Das Urteil gegen die Kündigungsklausel in LBS-Bausparverträgen ist jetzt rechtskräftig. Bild: dpa

Die Verbraucherzentrale Baden-Württemberg sieht eine mögliche Kündigungswelle bei Kunden der LBS Südwest abgewendet. Die Landesbausparkasse hat zuvor eine wichtige Entscheidung getroffen.

          Die Verbraucherzentrale Baden-Württemberg sieht eine mögliche Kündigungswelle bei Kunden der Landesbausparkasse (LBS) Südwest abgewendet.
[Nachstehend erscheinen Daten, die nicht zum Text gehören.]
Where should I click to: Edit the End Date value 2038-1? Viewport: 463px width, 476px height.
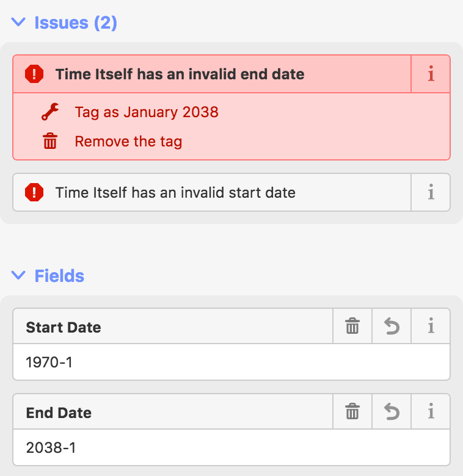(x=231, y=448)
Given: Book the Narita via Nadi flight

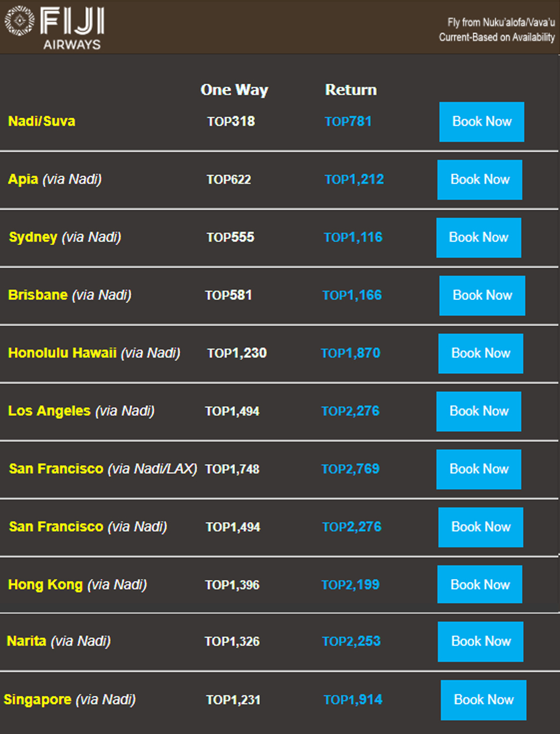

Ein Urteil des Oberlandesgerichts (OLG) Stuttgart ist rechtskräftig, nachdem die LBS die Revision vor dem Bundesgerichtshof zurückgenommen hatte. „Das sind gute Nachrichten für die Kunden der LBS Südwest“, sagte Niels Nauhauser von der Verbraucherzentrale Baden-Württemberg. Die LBS war für eine Stellungnahme nicht zu erreichen.

          Die umstrittene Klausel in Bausparverträgen der LBS, wonach 15 Jahre nach Vertragsabschluss gekündigt werden darf, ist damit unzulässig. Das OLG hatte die Entscheidung im vergangenen Jahr damit begründet, dass die Klausel den Bausparer unangemessen benachteilige. Die Verbraucherzentrale hatte dagegen geklagt (Az. 2 U 188/17). Zwischen Verbraucherschützern und Bausparkassen gibt es immer wieder Streit. Der Bundesgerichtshof hat schon eine ähnliche Klausel in Verträgen der Badenia-Bausparkasse für unwirksam erklärt.